Set down all of the data that follows, keeping every character.

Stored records
◆ ◆ ◆ ◆
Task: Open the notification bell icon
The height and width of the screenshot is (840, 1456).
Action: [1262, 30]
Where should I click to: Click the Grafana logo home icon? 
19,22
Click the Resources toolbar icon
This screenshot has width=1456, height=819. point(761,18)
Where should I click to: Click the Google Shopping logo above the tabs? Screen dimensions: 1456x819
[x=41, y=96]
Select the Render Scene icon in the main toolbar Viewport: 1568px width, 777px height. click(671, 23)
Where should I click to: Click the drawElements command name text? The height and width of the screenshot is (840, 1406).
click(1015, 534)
◆ ◆ ◆ ◆
## WRITTEN RESPONSE
Task: Open the notification bell icon
The height and width of the screenshot is (840, 1456).
Action: [1262, 30]
Where should I click to: Click the Grafana logo home icon? 
19,22
Click the Resources toolbar icon
This screenshot has width=1456, height=819. point(761,18)
Where should I click to: Click the Google Shopping logo above the tabs? Screen dimensions: 1456x819
[x=41, y=96]
Select the Render Scene icon in the main toolbar Viewport: 1568px width, 777px height. click(671, 23)
Where should I click to: Click the drawElements command name text? The height and width of the screenshot is (840, 1406).
click(1015, 534)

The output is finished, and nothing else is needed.